Term 3: Microcontrollers and Preparatory Examination (2026)
Term 3 (Weeks 1–11) introduces microcontrollers, communication systems, software concepts, and PICAXE programming.
Core Topics, Concepts, and Practicals
Microcontrollers (Introduction and Hardware)
Study history, uses, block diagram, and differences between microcontrollers and microprocessors. Components include CPU, memory, I/O pins, timers, and ADCs.
Practicals: Class work, worksheets, homework.
Microcontrollers (Communication and Software)

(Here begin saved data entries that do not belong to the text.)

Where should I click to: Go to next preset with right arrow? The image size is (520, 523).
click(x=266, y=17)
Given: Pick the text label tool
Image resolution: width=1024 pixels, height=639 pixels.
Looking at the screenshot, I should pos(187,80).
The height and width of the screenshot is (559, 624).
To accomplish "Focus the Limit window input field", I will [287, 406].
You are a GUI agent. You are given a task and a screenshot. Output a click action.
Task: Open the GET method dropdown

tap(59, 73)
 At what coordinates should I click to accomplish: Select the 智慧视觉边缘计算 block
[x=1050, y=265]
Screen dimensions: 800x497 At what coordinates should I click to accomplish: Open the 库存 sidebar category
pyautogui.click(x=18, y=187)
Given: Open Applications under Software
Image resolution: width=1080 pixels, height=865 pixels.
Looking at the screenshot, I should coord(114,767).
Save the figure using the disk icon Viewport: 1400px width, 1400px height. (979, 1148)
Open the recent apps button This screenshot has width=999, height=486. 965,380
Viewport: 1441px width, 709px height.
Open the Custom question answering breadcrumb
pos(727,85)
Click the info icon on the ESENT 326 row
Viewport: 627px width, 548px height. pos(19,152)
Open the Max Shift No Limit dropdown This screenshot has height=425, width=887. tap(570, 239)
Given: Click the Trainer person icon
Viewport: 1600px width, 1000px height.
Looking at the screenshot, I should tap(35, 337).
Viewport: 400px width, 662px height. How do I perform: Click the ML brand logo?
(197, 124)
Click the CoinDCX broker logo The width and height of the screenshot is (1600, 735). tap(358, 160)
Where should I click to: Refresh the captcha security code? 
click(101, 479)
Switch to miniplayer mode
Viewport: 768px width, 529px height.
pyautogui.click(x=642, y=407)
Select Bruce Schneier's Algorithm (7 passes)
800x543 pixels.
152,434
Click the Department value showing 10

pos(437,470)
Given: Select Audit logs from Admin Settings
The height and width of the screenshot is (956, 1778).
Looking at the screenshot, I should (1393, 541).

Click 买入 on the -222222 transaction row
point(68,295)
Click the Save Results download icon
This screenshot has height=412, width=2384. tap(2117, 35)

Study serial vs parallel communication, synchronous vs asynchronous communication, and communication peripherals such as SCI or UART, SPI, and I2C. Study software concepts such as algorithms, programs, and flow diagrams. Conditional statements and looping must be covered.
Practicals:
• Use Logicator or similar software to program PICAXE functions (inputs, outputs, ADC, timers, counters).
• Program PICAXE using interface cable.
Assessment
• PAT consolidation and revision.
• Formal SBA includes the Preparatory Examination and PAT project.
• All health and safety legislation applies.
Term 4: Microcontroller Application and Final Examination (2026)
Term 4 (Weeks 1–10) focuses on advanced PICAXE programming and revision for the NSC examinations.
Core Topics, Concepts, and Practicals
Microcontrollers Practical Application
Programming PICAXE and simulating programmes.
Practicals:
• Flashing LED with start or stop input
• Schmidt Trigger using a potentiometer
• PWM to control an RC servo motor
• A self-designed solution
Revision and Examination
Revision of all Grade 12 content.
Formal SBA for Term 4 is the Final Examination only.